Batch size hyperparameters

If you are training on an 8 x A100 (80GB) or 8 x A5000 (24GB) machine, the recommended batch size hyper-parameters are given here. Otherwise, this page gives guidance on how to select them. For a training command on num_gpus there are three command line args:

  • global_batch_size
  • grad_accumulation_batches
  • batch_split_factor

The Summary section at the bottom of this page describes how to select them. Before that, hyper-parameters and the motivation behind their selection are provided.

global_batch_size

This is the batch size seen by the model before taking an optimizer step.

RNN-T models require large global_batch_sizes in order to reach good WERs, but the larger the value, the longer training takes. The recommended value is --global_batch_size=1024 and many of the defaults in the repository (e.g. learning rate schedule) assume this value.

grad_accumulation_batches

This is the number of gradient accumulation steps performed on each GPU before taking an optimizer step. The actual PER_GPU_BATCH_SIZE is not controlled directly but can be calculated using the formula:

PER_GPU_BATCH_SIZE * grad_accumulation_batches * num_gpus = global_batch_size

The highest training throughput is achieved by using the highest PER_GPU_BATCH_SIZE (and lowest grad_accumulation_batches) possible without incurring an out-of-memory error (OOM) error.
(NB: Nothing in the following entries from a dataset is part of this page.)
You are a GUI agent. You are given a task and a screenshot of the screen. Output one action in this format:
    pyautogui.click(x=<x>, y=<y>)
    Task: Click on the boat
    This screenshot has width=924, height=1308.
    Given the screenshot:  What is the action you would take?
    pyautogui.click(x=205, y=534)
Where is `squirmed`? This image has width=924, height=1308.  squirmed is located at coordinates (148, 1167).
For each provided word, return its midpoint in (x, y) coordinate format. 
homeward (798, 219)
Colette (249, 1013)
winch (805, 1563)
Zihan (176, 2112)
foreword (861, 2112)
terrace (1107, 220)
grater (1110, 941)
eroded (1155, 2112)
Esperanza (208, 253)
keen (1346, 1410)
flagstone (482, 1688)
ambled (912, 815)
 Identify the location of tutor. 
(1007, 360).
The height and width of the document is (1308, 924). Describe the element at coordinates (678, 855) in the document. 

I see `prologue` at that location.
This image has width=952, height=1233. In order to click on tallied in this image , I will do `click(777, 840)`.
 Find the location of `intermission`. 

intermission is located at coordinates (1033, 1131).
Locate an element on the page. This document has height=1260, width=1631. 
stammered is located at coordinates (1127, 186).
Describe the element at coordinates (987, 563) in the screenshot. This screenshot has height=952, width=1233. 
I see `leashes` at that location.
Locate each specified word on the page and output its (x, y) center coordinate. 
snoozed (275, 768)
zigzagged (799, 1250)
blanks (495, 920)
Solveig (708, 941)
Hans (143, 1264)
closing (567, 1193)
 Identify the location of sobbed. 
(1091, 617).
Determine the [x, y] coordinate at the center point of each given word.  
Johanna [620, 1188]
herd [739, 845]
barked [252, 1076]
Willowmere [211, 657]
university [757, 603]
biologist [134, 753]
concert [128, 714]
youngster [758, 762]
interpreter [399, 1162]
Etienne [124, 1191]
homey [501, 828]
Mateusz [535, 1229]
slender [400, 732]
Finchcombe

Reducing grad_accumulation_batches will increase the training throughput but shouldn't have any affect on the WER.

batch_split_factor

The joint network output is a 4-dimensional tensor that requires a large amount of GPU VRAM. For the models in this repo, the maximum PER_GPU_JOINT_BATCH_SIZE is much lower than the maximum PER_GPU_BATCH_SIZE that can be run through the encoder and prediction networks without incurring an OOM. When PER_GPU_JOINT_BATCH_SIZE=PER_GPU_BATCH_SIZE, the GPU will be underutilised during the encoder and prediction forward and backwards passes which is important because these networks constitute the majority of the training-time compute.

The batch_split_factor arg makes it possible to increase the PER_GPU_BATCH_SIZE whilst keeping the PER_GPU_JOINT_BATCH_SIZE constant where:

PER_GPU_BATCH_SIZE / batch_split_factor = PER_GPU_JOINT_BATCH_SIZE

Starting from the default --batch_split_factor=1 it is usually possible to achieve higher throughputs by reducinggrad_accumulation_batches and increasing batch_split_factor while keeping their product constant.

Like with grad_accumulation_batches, changing batch_split_factor should not impact the WER.

Summary

In your training command it is recommended to:

  1. Set --global_batch_size=1024
  2. Find the smallest possible grad_accumulation_batches that will run without an OOM in the joint network or loss calculation
  3. Then, progressively decrease grad_accumulation_batches and increase batch_split_factor keeping their product constant until you see an OOM in the encoder. Use the highest batch_split_factor that runs.

In order to test these, it is recommended to use your full training dataset as the utterance length distribution is important. To check this quickly set --n_utterances_only=10000 in order to sample 10k utterances randomly from your data, and --training_steps=20 in order to run 2 epochs (at the default --global_batch_size=1024). When comparing throughputs it is better to compare the avg train utts/s from the second epoch as the first few iterations of the first epoch can be slow.

Special case: OOM in step 3

There is some constant VRAM overhead attached to batch splitting so for some machines, when you try step 3. above you will see OOMs. In this case you should:

  • Take the grad_accumulation_batches from step 2. and increase by *=2
  • Then perform step 3.

In this case it's not a given that your highest throughput setup with batch_split_factor > 1 will be higher than the throughput from step 2. with --batch_size-factor=1 so you should use whichever settings give a higher throughput.